__WHAT THE TASK REQUIRES__: Copy the lines of the records between the line containing "You are a GUI" and the line containing "[x=88, y=247]", inclusive, omitting the pictures.

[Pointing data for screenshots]
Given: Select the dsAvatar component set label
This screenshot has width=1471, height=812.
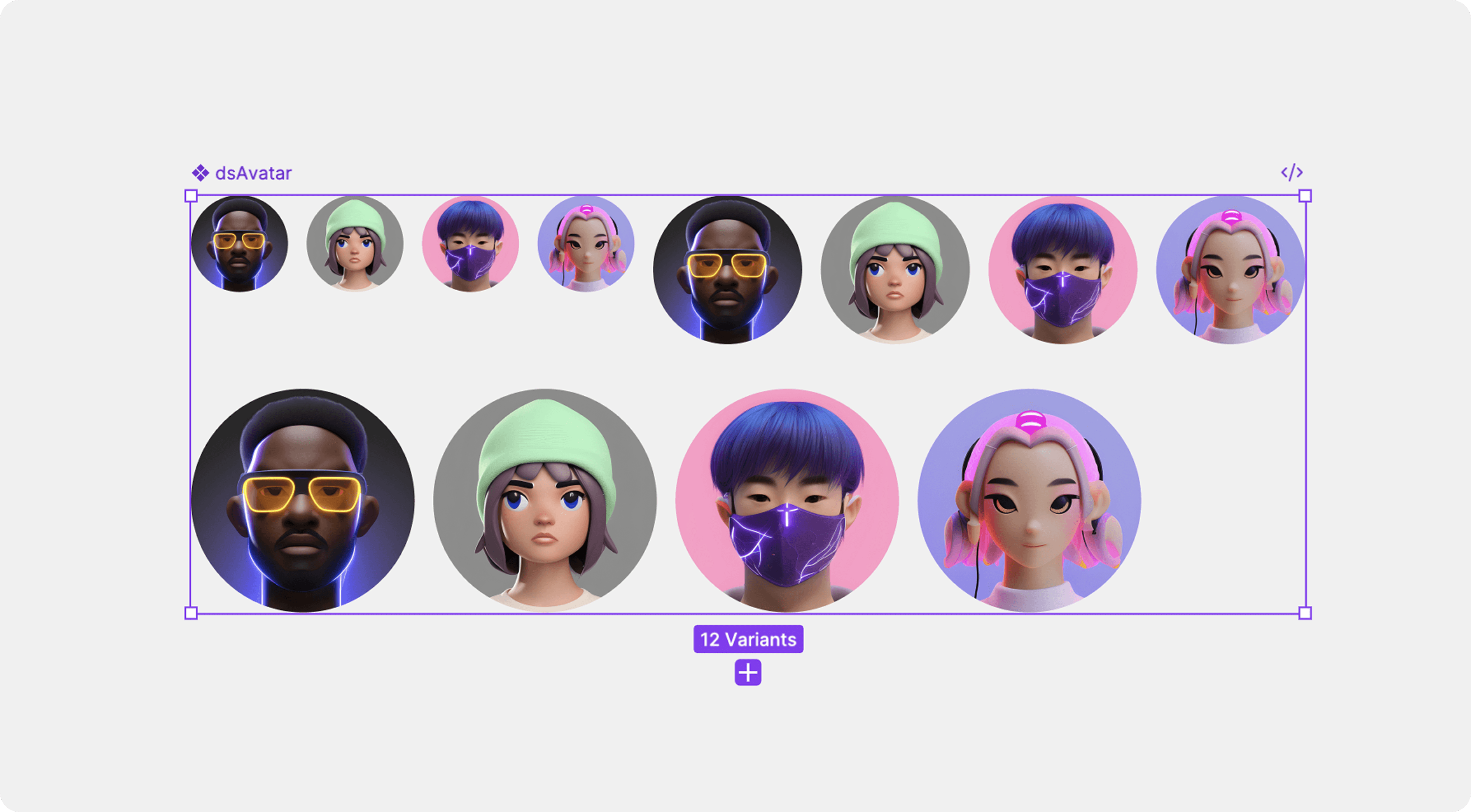Looking at the screenshot, I should [253, 173].

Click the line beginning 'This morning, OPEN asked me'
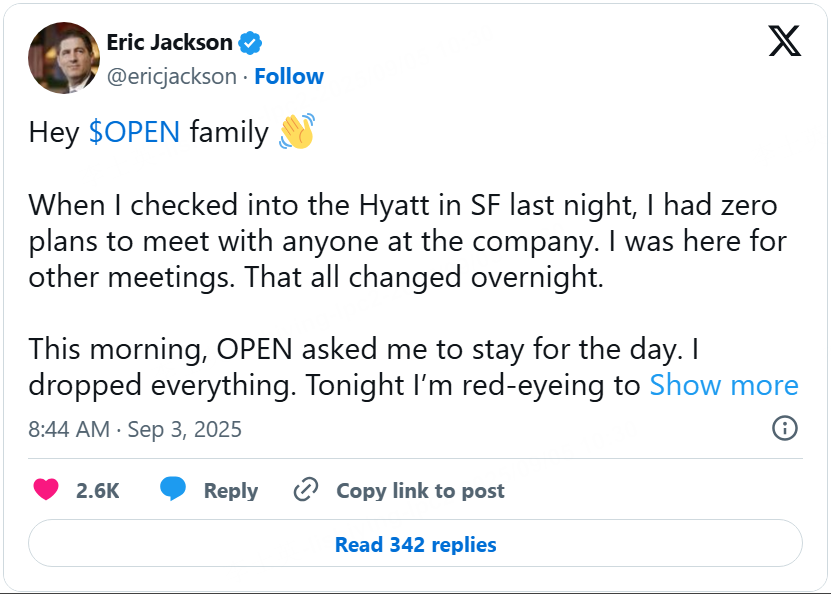[x=364, y=349]
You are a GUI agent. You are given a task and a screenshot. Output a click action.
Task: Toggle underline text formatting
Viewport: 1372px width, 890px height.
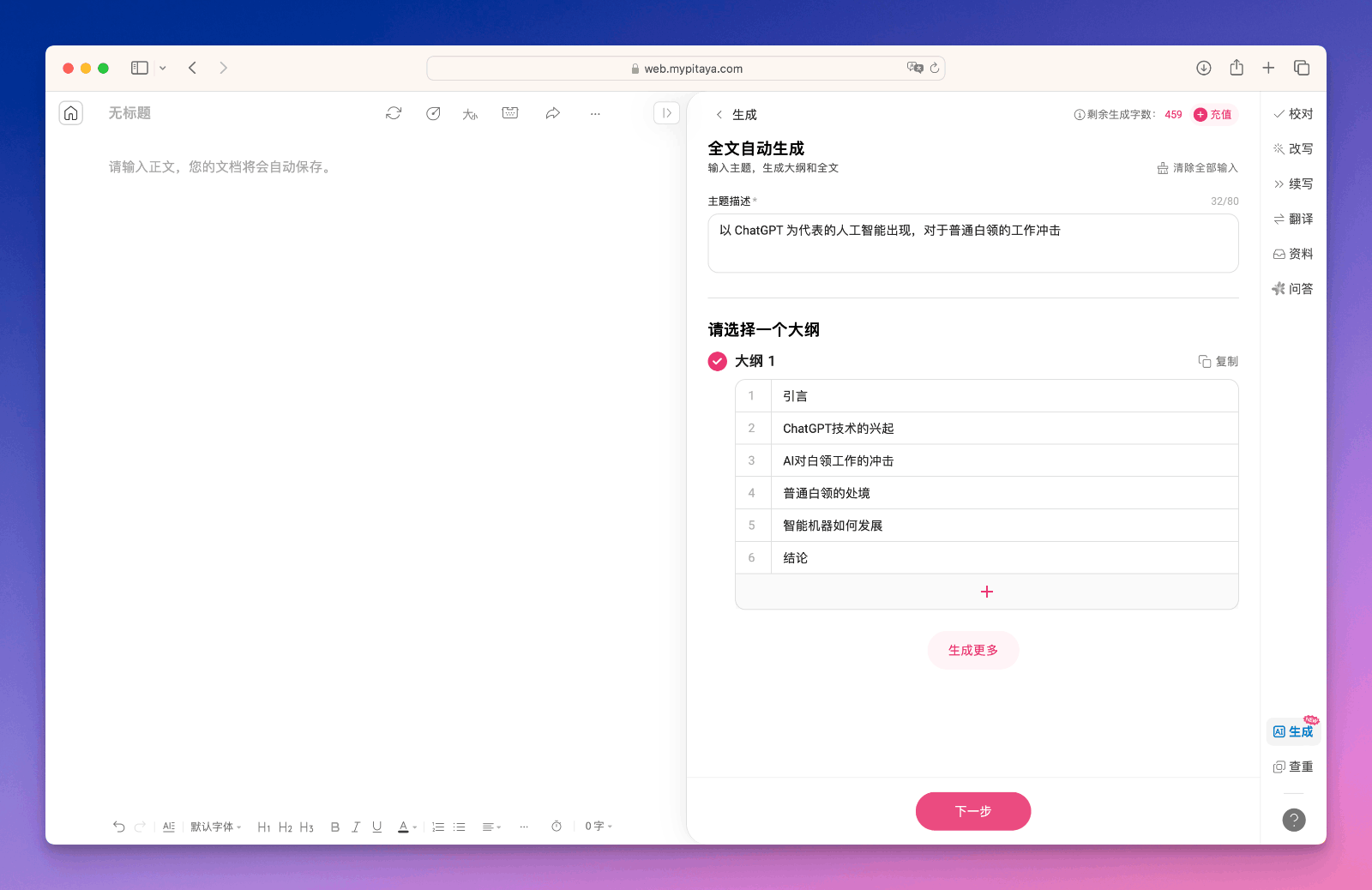pos(377,827)
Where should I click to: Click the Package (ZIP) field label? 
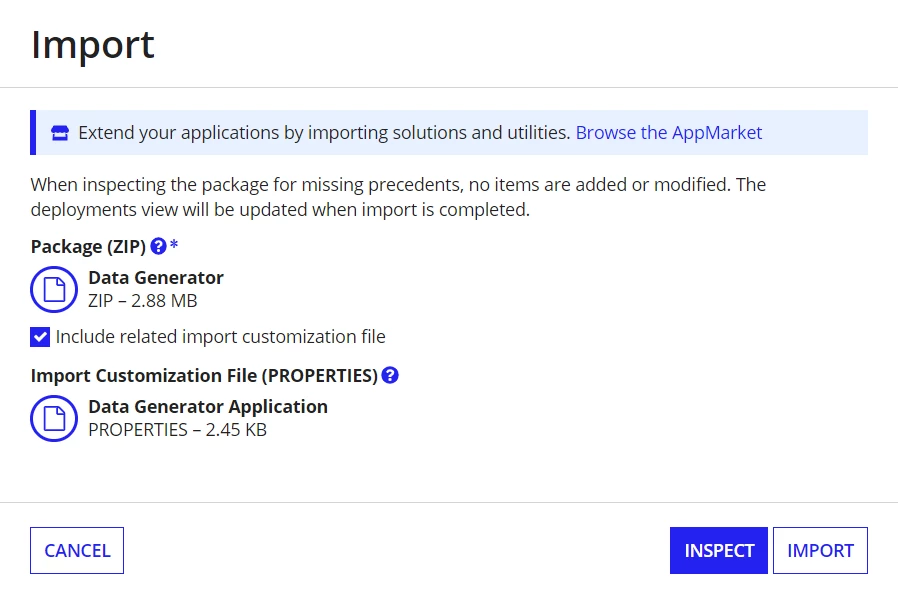[x=88, y=247]
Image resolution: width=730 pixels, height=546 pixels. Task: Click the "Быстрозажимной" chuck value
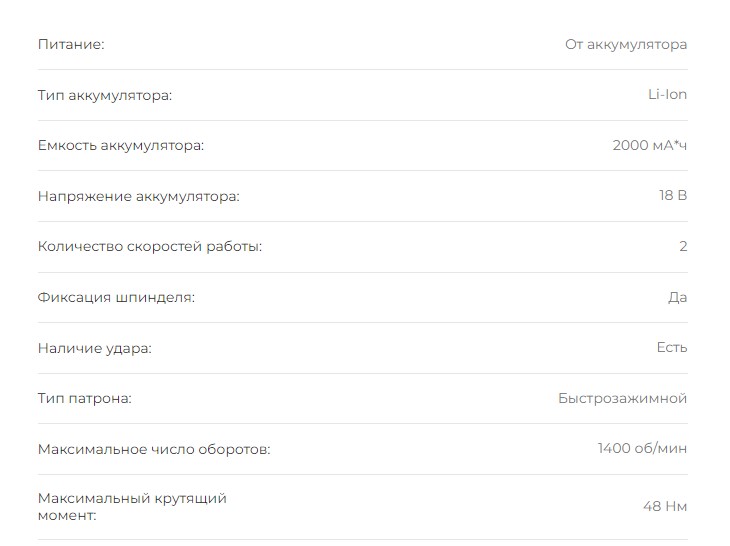622,398
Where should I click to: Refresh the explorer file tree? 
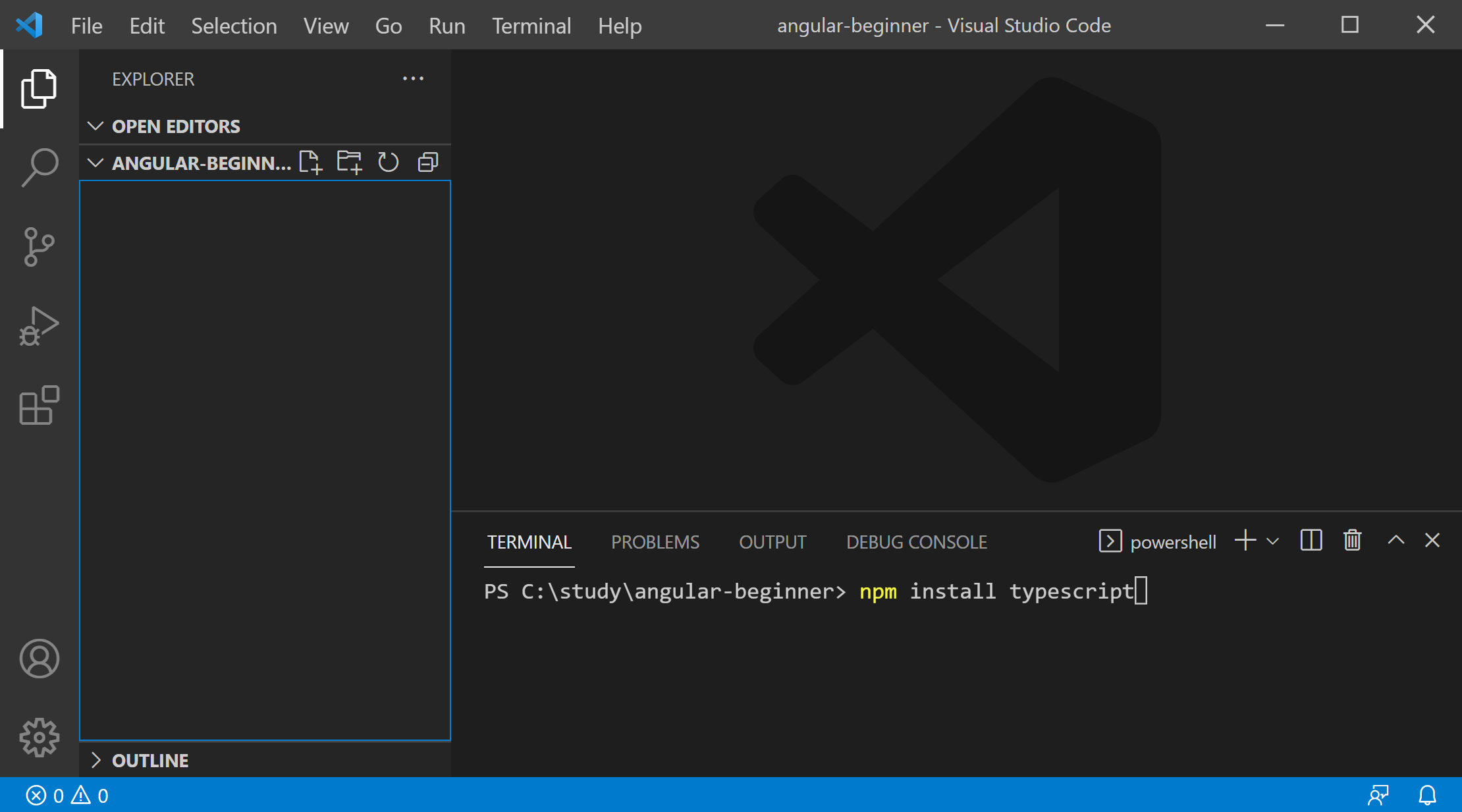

__FINAL RESULT__:
You are a GUI agent. You are given a task and a screenshot. Output a click action.
Task: Toggle underline text formatting
Viewport: 1372px width, 890px height.
pos(377,827)
Where should I click to: Click the Package (ZIP) field label? 
[x=88, y=247]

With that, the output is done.